Damien Guillory on 7 septembre 2012

Je n’avais encore jamais regardé une adaptation cinématographique de l’oeuvre d’Ellis, et il me fallait donc combler cette lacune.

American Psycho

Après avoir relu avec plaisir American Psycho afin de m’en rappeler en détails, j’ai donc regardé le Film de Mary Harron.

Mon avis sur ce film reste mitigé.

Le film comporte quelques bon points:

En premier lieu, la bande son est géniale. Il faut dire que Bret Easton Ellis inclut le sound design à son écriture.

Ainsi aucun chapitre d’American Psycho n’est dépourvu d’un ou plusieurs titres de Pop des années 80. Certains chapitres sont d’ailleurs entièrement consacrés à un artiste ou à un groupe (Huey Lewis, Genesis ou encore Witney Houston…)

Le film n’avait donc qu’a copier/coller la trame sonore du livre sur l’image.

Au delà de la synchronisation musicale, la réalisation a fait appel à John Cale pour compléter la bande son par des créations originales.

L’introduction musicale, qui accompagne la présentation de Patrick Bateman est particulièrement réussie (piano solo, mystérieux et un brin inquiétant).

Le film se montre aussi, malgré les points négatifs relevés ci-dessous, fidèle au livre et une grande partie des dialogues est retrouvable mots pour mots dans le roman.

Les scènes sont parfois transposées dans un autre lieu, par exemple la scène mythique des cartes de visites, se passe dans les bureau (pour le film) et dans un restaurant (pour le roman), ce qui rend le film fluide tout en restant juste par rapport au livre.

Les points négatifs du film:

Le Film est sorti en 2000 dans les salles obscures, et 12 ans après, il fait déjà terriblement vieillot alors que le roman (paru en 1991) est toujours outrageusement moderne.

Les personnages tout d’abord manquent d’élégance et de charme.
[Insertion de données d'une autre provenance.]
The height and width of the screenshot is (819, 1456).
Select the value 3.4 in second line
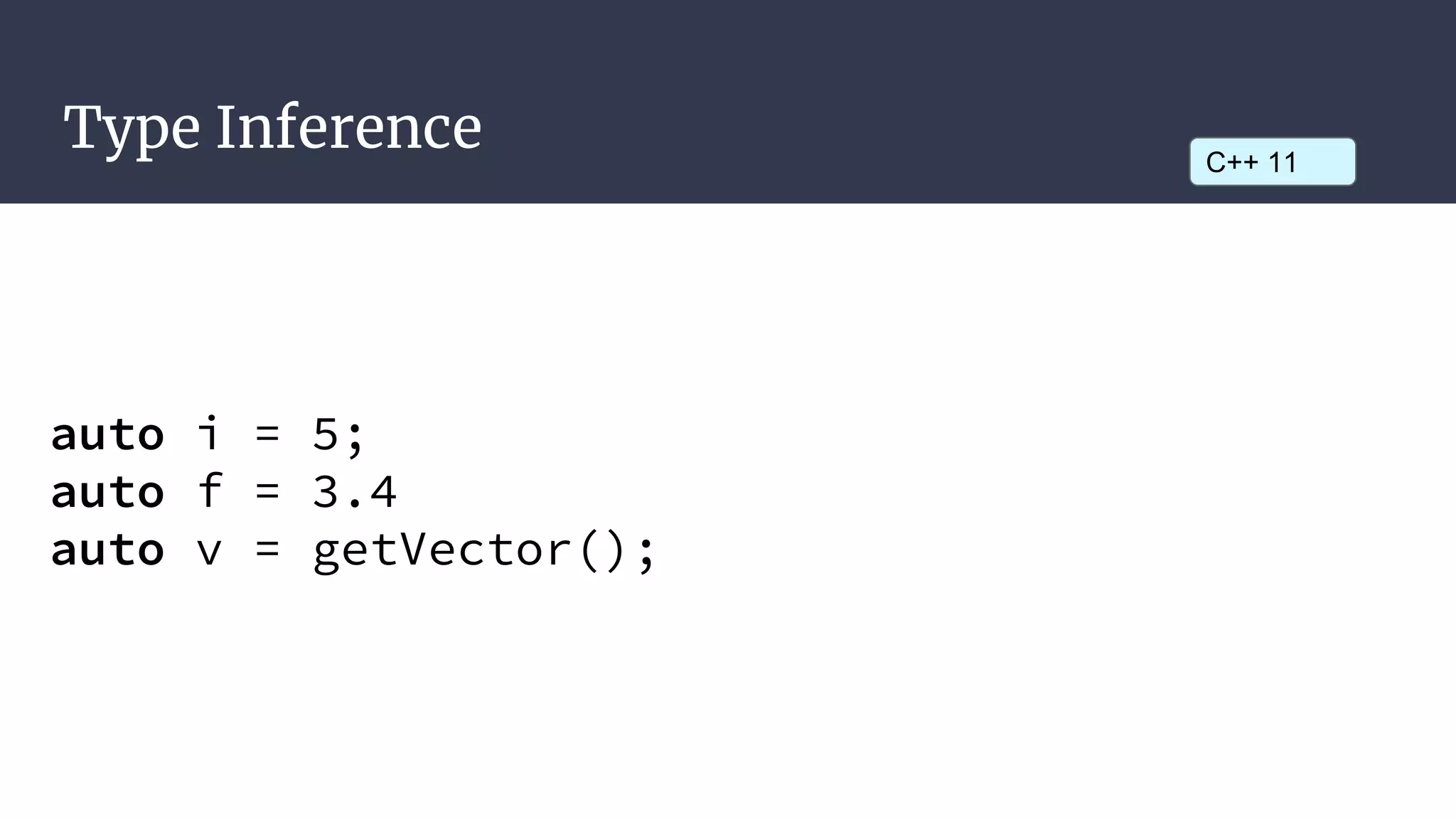coord(354,492)
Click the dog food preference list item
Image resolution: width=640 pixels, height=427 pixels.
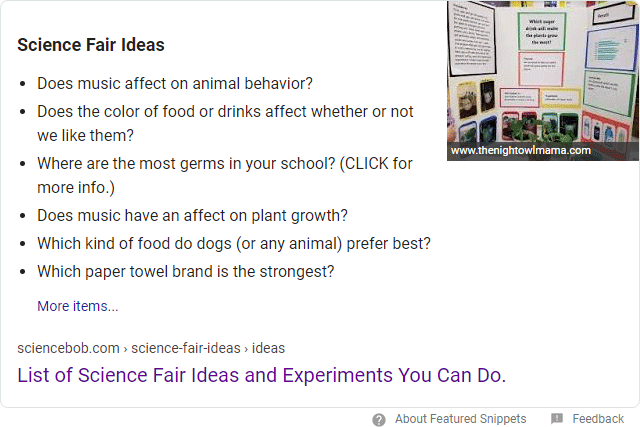(234, 243)
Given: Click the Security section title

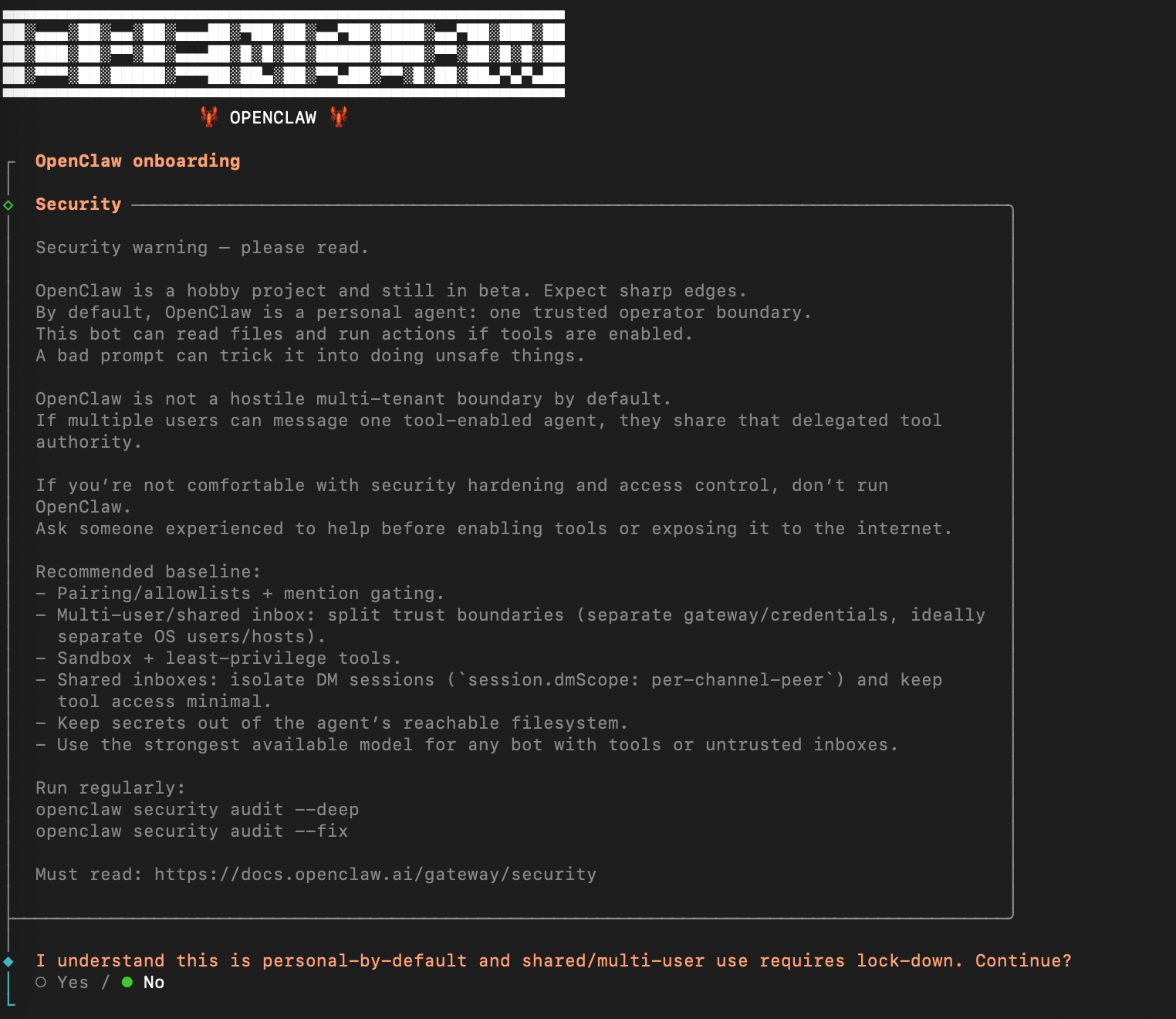Looking at the screenshot, I should (78, 204).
Peut être est-ce dû à l’évolution des « codes de beauté », mais même au delà de ça, là où Ellis a créé des personnages beaux et subtiles, le film les a rendu vulgaires et stéréotypés.

Luis Carruthers

(Courtney et Luis Carruthers sont notamment de piètres caricatures surjouées)

Il est aussi dommage que le film ne passe pas plus de temps à développer l’importance de l’apparence pour les personnages principaux.

Ensuite, la force du livre réside dans sa montée exponentielle vers l’horreur et la folie de Patrick Bateman, or le film ne prend pas assez le temps d’installer Bateman dans son costume de gendre idéal (bien qu’arroguant) et il nous plonge directement dans son univers froid et sanglant.

Par exemple le film débute directement sur une explosion d’insultes que Bateman envoie sèchement à une serveuse dans un club, et la scène du blanchisseur chinois, où Bateman apporte ses draps tachés de sang afin de les faire nettoyer, apparait en moins de 15 minutes dans le film alors qu’il vous faudra lire un bon quart du bouquin pour retrouver cette scène dans le roman.

De plus, le film est édulcoré au possible, on sent une prise de risque minimum et l’envie d’adapter sans choquer.

Pourtant le film était, à sa sortie en salle, interdit au moins de 16 ans, tandis que le livre se trouve libre à la vente dans toutes les bonnes librairies.

Comme quoi aujourd’hui encore il  y a des choses que l’on peut écrire mais que l’on ne peut pas montrer.

 

Vous l’aurez compris American Psycho (le film) reste pour moi une bonne adaptation, mais n’est qu’une pâle aquarelle du livre.

Si comme certains, le livre vous fait peur, le film vous offrira un bon aperçu du roman sans pour autant vous faire part de sa violence et son horreur.

A contrario si vous avez le coeur bien accroché, préferez de loin le roman.

Pour les amateurs de Bret Easton Ellis et de cinéma, allez jeter un oeil sur The Informers.

The Informers est une adaptation du receuil de nouvelles Zombies (paru en 1994), je l’ai regardé en faisant une petite pause pendant que j’écrivais cet article.

J’avais trouvé le roman pas vraiment mauvais, mais lourd, alambiqué et inégal.

 

Le film a su garder l’essentiel du livre tout en y amputant les chapitres inutiles, bien que nétant pas non plus le film du siècle il se révèle être une bonne surprise.